First up is a common one – the cracked loo seat. This comes in two forms.

  1. The first is straight forward. You lower yourself to the seat and a swift, painful nip is administered to one or both buttocks depending on the location of the crack.

  2. The second form is much nastier – you place yourself upon the seat and unbeknown to you the crack opens on an unsuspecting posterior. You only know about it when you lift yourself from said seat with the loo seat attached to your derrière, inflicting extreme pain. Only by sitting down again can you remove the offending article.

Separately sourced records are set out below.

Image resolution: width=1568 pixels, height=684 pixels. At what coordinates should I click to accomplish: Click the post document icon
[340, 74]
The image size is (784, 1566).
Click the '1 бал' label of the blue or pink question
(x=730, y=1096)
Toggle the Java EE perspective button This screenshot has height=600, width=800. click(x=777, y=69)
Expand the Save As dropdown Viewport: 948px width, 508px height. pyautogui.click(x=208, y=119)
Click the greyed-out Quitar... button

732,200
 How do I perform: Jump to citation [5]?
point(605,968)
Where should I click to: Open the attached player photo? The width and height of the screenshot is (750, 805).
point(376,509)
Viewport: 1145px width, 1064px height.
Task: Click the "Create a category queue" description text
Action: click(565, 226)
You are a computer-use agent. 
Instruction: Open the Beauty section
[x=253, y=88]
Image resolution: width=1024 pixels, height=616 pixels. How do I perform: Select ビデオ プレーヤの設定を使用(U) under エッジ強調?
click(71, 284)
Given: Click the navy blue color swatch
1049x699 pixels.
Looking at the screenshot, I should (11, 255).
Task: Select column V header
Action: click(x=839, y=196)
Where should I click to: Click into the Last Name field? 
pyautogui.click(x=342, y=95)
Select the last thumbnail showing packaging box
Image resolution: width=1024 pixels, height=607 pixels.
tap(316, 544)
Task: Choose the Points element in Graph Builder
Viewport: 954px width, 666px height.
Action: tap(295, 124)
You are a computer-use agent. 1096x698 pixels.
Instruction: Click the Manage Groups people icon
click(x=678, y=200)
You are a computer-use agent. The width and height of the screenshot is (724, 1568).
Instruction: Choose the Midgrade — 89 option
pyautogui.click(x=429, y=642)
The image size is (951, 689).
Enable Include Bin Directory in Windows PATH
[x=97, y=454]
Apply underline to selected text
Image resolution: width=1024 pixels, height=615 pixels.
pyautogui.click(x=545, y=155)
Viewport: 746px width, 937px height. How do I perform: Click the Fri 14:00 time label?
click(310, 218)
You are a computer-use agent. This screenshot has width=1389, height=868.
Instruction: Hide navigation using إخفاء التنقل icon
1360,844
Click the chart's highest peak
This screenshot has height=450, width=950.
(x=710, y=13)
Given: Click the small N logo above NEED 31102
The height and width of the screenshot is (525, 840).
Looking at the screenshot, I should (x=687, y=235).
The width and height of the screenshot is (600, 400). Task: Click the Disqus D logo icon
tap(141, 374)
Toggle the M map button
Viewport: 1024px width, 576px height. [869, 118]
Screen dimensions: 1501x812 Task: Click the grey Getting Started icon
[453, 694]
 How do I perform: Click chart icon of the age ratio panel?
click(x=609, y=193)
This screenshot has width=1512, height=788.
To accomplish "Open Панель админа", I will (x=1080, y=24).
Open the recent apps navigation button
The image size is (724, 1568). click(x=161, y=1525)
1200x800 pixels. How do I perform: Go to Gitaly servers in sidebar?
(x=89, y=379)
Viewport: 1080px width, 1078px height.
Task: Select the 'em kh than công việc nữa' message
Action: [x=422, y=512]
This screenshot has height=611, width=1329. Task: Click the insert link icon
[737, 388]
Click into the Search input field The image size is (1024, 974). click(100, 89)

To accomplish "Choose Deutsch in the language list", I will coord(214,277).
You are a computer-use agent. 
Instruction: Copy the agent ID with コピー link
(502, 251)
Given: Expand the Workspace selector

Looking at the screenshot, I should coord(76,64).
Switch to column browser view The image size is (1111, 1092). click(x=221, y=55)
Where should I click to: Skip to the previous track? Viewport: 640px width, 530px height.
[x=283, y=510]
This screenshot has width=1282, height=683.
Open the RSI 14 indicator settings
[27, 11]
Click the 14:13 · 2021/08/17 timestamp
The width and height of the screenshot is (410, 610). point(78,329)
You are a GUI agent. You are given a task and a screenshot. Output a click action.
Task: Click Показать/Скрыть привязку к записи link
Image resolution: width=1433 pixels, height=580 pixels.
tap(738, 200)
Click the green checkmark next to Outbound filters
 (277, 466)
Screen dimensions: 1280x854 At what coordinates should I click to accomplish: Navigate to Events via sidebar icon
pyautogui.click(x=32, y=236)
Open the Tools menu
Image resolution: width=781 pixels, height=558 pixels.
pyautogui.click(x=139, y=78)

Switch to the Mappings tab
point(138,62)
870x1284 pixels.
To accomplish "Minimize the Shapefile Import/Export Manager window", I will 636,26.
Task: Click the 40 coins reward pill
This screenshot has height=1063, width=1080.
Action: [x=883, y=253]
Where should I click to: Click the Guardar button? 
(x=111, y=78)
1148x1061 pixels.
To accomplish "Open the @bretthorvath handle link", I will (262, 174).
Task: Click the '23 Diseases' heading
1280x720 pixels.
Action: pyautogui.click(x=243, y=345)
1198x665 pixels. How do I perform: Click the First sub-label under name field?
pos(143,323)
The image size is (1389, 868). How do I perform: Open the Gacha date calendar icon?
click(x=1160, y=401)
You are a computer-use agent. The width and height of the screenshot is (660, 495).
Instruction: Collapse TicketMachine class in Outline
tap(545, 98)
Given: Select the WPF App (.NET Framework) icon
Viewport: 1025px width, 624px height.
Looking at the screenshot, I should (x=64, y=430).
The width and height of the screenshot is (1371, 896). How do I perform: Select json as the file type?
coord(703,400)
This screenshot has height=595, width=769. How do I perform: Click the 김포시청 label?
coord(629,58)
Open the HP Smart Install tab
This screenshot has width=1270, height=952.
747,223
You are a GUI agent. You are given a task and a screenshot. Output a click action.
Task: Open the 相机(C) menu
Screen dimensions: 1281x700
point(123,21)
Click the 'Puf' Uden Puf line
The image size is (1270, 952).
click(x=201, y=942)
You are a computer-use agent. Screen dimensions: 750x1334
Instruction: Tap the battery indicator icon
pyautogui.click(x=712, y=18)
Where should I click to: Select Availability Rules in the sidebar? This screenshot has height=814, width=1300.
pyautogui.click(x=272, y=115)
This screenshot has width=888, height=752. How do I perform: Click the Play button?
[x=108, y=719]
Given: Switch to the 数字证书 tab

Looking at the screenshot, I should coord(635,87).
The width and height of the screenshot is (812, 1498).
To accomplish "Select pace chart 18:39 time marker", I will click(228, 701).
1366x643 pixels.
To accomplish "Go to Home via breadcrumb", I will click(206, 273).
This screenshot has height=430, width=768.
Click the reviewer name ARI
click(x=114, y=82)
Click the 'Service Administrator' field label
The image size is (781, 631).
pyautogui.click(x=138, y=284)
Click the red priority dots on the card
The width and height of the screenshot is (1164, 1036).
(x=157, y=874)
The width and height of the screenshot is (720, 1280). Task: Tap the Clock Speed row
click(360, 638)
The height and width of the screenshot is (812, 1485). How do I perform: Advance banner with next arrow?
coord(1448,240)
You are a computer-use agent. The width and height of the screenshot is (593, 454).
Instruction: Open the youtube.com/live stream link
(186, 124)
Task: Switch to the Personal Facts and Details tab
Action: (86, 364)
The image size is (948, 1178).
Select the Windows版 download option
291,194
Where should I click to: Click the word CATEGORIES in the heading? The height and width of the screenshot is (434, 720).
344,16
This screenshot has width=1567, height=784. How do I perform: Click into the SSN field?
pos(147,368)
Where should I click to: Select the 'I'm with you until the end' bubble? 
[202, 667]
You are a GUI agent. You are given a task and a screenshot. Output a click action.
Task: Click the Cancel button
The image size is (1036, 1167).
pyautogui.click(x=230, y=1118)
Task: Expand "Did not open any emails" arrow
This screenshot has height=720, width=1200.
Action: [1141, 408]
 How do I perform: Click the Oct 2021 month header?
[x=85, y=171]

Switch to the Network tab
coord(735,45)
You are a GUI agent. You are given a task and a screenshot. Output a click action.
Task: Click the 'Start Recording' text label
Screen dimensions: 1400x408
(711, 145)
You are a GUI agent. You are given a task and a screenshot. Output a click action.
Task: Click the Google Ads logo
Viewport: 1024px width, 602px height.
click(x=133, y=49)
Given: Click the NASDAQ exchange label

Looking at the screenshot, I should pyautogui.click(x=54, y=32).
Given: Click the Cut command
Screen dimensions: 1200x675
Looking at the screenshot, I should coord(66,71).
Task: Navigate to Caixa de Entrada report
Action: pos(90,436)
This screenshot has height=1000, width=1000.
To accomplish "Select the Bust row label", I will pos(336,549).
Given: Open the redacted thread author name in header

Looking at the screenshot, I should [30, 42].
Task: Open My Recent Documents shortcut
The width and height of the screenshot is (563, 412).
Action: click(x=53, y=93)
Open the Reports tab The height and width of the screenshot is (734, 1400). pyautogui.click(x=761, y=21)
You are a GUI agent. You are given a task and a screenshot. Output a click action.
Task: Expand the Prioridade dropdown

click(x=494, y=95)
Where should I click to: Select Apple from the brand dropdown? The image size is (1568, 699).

For the strong willed this is the answer, but sadly, all too often, the pain is such that you pull away, inflicting a bad bruise at best and, at worst, ripping the seat from the loo which remains firmly attached to your behind. Not only are you in pain, but also you’re officially a loo seat ripping vandal!

HazDog
Next comes one of the agility hazards – dog’s heads! Uh? I hear you say? Well, picture the scene. It’s your first visit of the day. You’re sitting there contemplating your next run, when suddenly you see a movement out of the corner of your eye. Swiftly you look down at the floor where the gap between cubicle wall and floor resides. There it is again – you see hair – tawny, tousled. Is someone trying to get in? Is it a small child? As you gaze in horror all becomes clear and you go back to your contemplation – A long pointy nose followed by two brown eyes appear in the gap. A dog,
of course, should have guessed. Perfectly natural for someone to take a dog to the loo after all, isn’t it?

I have noticed this does seem to be a habit of elderly ladies with small dogs. Is this the agility equivalent of Alzheimer’s? You have been warned.

Moving on to fixtures and fittings; be sure to check you locks AND MAKE SURE YOU OPERATE THEM CORRECTLY. This is particularly important when making use of the less popular form of PCs -  the PortalooRemember this door is the only thing between you and the wide, wide world. Humiliation is sure to follow if you do not employ a locks services.

 I speak from very personal experience. Sitting with you undies around your ankles, elevated for all to see, is not how I wanted to view the complete stranger who suddenly pulled open my Portaloo door at All About Dogs. Not only did it scar both of us for life, but I bumped into him everywhere I went at the show for the rest of that day.

Lastly, a word to the wise. If you are at a show, try and use the facilities nearest to Jill’s tent. As a seasoned campaigner she has a plentiful supply of toilet tissue and, providing you know the secret password, she may be able to supply you with a black-market roll to smuggle into your cubicle. What’s the secret password? You’ll have to speak to Jill...

Reprinted from the Suffolk Five Rivers DTC Newsletter

About the author...
Soraya Porter trains 2-3 times a week at three clubs - 5 Rivers, West Suffolk and Deben and teachs regularly at two of the clubs. Last year, with the help of the ever supportive Ernie, she managed to survive and pass the Agility Club Approved Instructors Course, which was a real highpoint of my year


From Paula Triggs, a victim...
Soraya forgot to mention the so called 'friend' who likes to give the portaloo you are sitting in a quick shake, which makes it seem like an earthquake to the poor beggar inside! Just beware if Colin Whitear is lurking nearby!